Mehmet Şeyda 1937-42 yıllarına damgalarını basan dergilerde bir şair adayı olarak görünür. Ses (İp Masalı, Temmuz 1939), Küllük (Tanınmayan, Eylül 1940), Yeni Ses (Rüyalarımda, 1 Ekim 1941) gibi şiirlerinde toplumcu
gerçekçi akıma yönelik duyarlıklar ağır basar; yer yer öykü-şiire eğilim sezilir.

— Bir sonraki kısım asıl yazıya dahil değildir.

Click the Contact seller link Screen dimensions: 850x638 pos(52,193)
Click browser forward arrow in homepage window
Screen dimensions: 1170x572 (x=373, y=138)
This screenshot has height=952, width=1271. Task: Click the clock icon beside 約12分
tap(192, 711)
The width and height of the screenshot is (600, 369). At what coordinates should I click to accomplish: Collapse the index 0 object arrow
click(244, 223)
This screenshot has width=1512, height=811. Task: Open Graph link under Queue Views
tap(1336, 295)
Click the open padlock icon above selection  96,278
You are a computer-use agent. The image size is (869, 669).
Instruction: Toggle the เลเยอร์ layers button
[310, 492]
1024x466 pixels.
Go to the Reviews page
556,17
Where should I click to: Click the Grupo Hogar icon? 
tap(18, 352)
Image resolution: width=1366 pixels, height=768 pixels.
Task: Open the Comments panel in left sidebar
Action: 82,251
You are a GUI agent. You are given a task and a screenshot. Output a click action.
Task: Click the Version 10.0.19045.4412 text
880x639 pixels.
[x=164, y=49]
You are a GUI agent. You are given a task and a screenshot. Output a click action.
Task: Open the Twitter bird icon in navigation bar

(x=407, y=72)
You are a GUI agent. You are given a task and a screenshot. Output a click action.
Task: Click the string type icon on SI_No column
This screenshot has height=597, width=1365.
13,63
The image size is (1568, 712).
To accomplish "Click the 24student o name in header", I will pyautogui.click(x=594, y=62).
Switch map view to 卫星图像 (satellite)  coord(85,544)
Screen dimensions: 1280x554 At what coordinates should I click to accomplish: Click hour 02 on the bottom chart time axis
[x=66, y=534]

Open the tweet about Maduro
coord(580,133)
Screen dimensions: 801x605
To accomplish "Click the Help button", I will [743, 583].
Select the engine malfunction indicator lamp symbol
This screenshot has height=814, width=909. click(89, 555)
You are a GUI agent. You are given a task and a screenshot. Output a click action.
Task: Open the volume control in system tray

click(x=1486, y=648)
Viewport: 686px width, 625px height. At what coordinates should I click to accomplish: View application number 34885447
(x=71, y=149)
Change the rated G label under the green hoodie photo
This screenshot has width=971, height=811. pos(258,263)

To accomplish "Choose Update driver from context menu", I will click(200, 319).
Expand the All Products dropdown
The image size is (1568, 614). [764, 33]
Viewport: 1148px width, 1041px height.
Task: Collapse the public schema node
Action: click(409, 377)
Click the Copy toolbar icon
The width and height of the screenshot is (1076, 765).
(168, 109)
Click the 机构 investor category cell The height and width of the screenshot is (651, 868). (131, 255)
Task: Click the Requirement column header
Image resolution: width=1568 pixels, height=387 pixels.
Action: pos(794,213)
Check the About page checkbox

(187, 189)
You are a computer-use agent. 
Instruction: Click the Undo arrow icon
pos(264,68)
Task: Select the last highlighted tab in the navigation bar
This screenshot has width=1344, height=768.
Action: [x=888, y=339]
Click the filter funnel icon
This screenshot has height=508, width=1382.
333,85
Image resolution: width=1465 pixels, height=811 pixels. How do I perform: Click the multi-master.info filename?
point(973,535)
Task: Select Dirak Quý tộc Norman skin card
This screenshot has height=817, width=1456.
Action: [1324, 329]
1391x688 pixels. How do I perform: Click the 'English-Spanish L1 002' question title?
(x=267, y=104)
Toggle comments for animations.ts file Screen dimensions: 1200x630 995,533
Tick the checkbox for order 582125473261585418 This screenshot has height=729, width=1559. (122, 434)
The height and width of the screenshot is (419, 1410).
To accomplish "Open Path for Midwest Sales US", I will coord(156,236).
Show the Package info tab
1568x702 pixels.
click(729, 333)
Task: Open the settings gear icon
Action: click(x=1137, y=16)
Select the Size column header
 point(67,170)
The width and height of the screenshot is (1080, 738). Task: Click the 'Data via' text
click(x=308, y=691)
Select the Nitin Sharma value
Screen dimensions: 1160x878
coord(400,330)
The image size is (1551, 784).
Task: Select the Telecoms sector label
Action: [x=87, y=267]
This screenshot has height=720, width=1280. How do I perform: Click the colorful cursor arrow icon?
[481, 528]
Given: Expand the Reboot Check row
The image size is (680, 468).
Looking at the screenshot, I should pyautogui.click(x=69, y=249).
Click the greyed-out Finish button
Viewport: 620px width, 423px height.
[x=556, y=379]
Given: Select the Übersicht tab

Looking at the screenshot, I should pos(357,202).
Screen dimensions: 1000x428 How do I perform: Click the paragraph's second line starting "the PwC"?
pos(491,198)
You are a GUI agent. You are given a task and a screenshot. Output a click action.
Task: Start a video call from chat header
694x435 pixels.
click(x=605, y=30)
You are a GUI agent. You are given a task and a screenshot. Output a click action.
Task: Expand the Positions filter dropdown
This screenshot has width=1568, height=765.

Aynı evrede Yücel (Mum, S. Toprak adıyla, 15. sayı eki, 1936), Yeni Adam (Alınyazısı, 194. sayı, 1937) dergilerinde çıkan ilk öyküleri deneme düzeyindedir. Askerliği (1941-44), tutuklanması, sürgüne gönderilmesi, siyasal yaşamıyla ilgili olumlu olumsuz olaylar nedeniyle 1958’e değin takma adlarla Tan, Yedigün, Akşam, Yelpaze gibi dergi ve gazetelerde yayımladığı öykülerin o yılların edebiyat yaşamında etkisi söz konusu değildir. Bu nedenle Mehmet Şeyda’nın yazar olarak kişiliğinin ortaya çıkması, Cumhuriyet gazetesinin açtığı yarışmada (1958) Ne Ekersen adlı romanıyla üçüncülük kazanmasından sonraya kalmıştır, denebilir.
Öyküleri
Mehmet Şeyda’nın 1960’tan sonra yayımladığı kitapları oluşturan öyküler içerik ve anlatım yönlerinden iki bölükte toplanabilir. Zonguldak Hikâyeleri, Beyaz Duvar, Başgöz Etme Zamanı, Oyuncakçı Dükkânı, Garnizonda Bir Olay’dakiler “olay öyküsü” niteliği taşır. Bunlarda çoğunluğu yazarın özne durumunda olduğu sezilen olaylarla karşılaşırız. Tutuklanıp candarma karakollarına atılma, yaya olarak bir kasabadan başka birine götürülme, ilk gençlik sevileri, evlenme, kömür işletmelerinde memurluk gibi, yazarın yaşamına bağlı olaylar içinde yer yer tek parti dönemine özgü durumlar (ve insanlar) yansıtılmıştır. Başkalarının özne durumunda olduğu, kimi öykülerdeyse, köylü-işçi niteliğindeki Zonguldak çevresi insanının, çalışma koşullarındaki ölüm kalım savaşının verildiği söylenebilir. Yer yer de yine çevrenin çıkmazına saplanıp kalan kadınları, boyun eğmek zorunda oldukları ekonomik-toplumsal koşulların konumu içinde buluruz. Yaşanmış gerçeklerden kaynaklandığı belli olan bu tür öykülerin kimilerinde (Yarıda, Garnizonda Bir Olay) toplumsal öz ağır basar; kimilerindeyse (Yangın, Garnizonda Bir Olay) kadının cinsel yapısına bağlı olgular işlenir. Yazarın “olay öyküsü” anlayışına bağlı olduğu dönemin ilk evresi ürünlerinde gerçeklik, acıma, başkaldırı, sevecenlik gibi öğelerle zenginleşir, acemiliklerin göze batmamasına yol açar.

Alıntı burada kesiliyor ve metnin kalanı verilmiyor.